P1(x) V P2(x)  — (V = ou inclusif).

— Aucun de ces membres ne possède les deux propriétés P1 and P2 :

P1(x) W P2(x)  — (W = ou exclusif)

P1 et P2 sont des propriétés complémentaires ; elles divisent l’ensemble E en deux sous-ensembles complémentaires (sans partie commune). Ces deux propriétés sont dites contradictoires.

Être un homme” et “être une femme” sont des propositions contradictoires dans le régime des genres du 20e siècle ; dans le régime des genres du 21e siècle, ce sont des propositions contraires.

2. Propositions contraires

Deux propositions P et Q sont contraires si et seulement si elles ne sont pas simultanément vraies, mais elles peuvent être simultanément fausses :

P Q P contraire de Q
V V F
V F V
F V V
F F V

Soit E2, un ensemble d’objets, et n propriétés définies sur cet ensemble, P1, P2, … Pn.
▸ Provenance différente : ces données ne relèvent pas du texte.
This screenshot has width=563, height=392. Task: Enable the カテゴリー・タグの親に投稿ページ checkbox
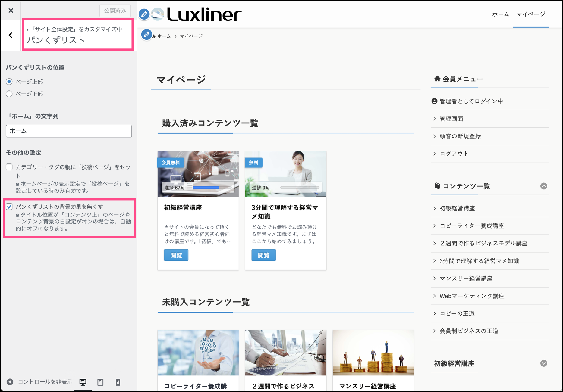coord(9,167)
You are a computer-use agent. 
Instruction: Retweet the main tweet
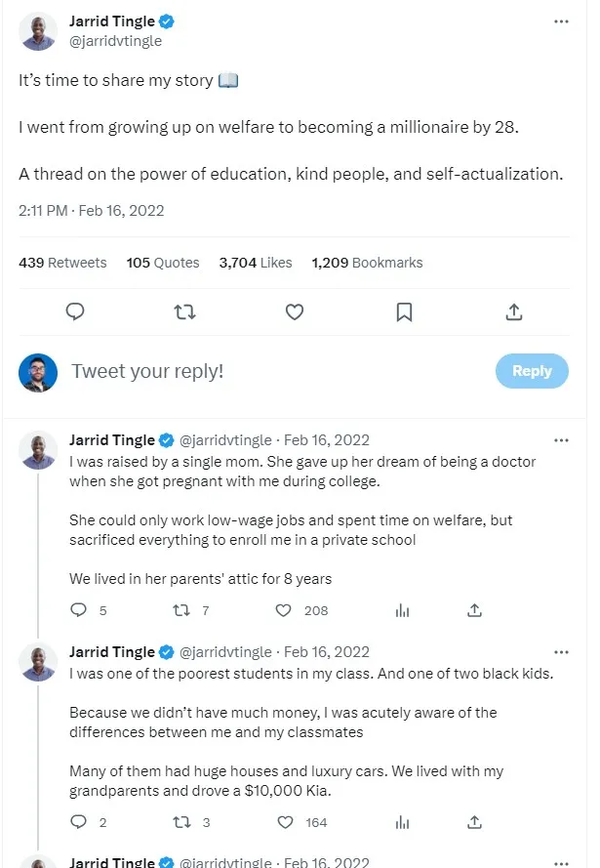184,310
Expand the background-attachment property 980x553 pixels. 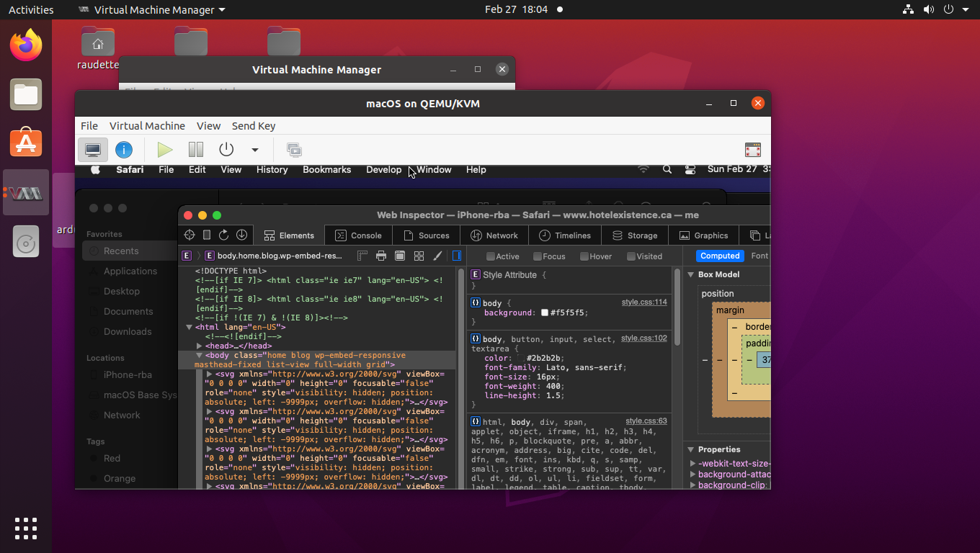(693, 474)

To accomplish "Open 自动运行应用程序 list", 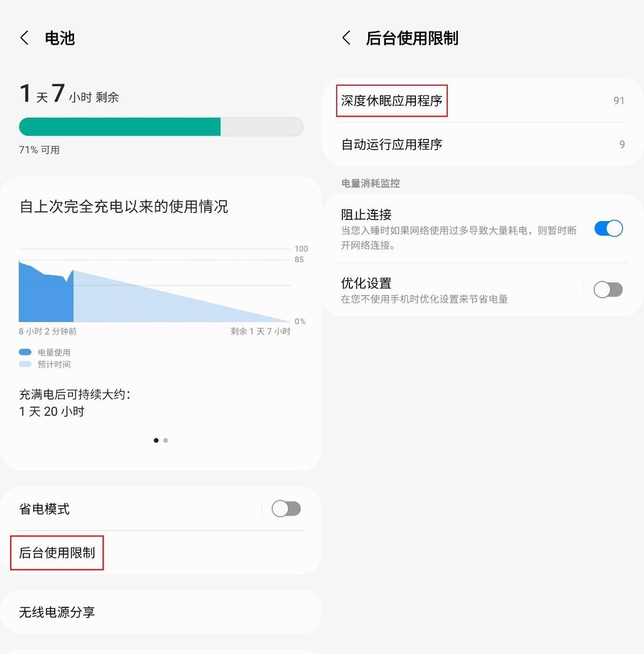I will click(x=483, y=144).
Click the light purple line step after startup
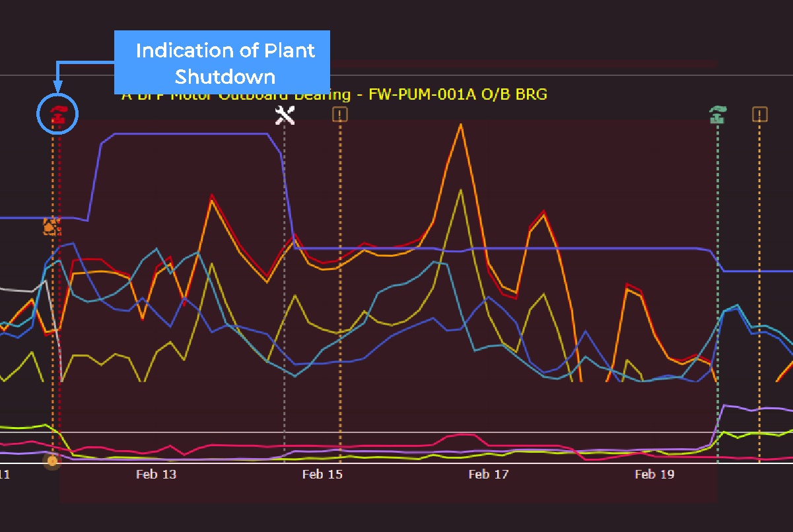The width and height of the screenshot is (793, 532). (725, 405)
Ces propriétés sont telles que :
— Chacun des membres de cet univers possèdent l’une de ces propriétés ; il est un P1, ou un P2, … ou un Pn.
— Aucun ne possède deux ou plus de deux des propriétés P1, P2, … Pn, c’est-à-dire qu’aucun des objets de cet univers n’est à la fois (Pi & Pj).

P1, P2, … Pn sont des contraires ; ils sont dans une relation de contrariété.

Avoir les cheveux blonds” et “avoir les cheveux roux” sont des propositions contraires : une même personne ne peut pas avoir les cheveux à la fois blonds et roux (si on passe sur le cas des cheveux teints) ; elle peut avoir les cheveux ni blonds ni roux mais bruns.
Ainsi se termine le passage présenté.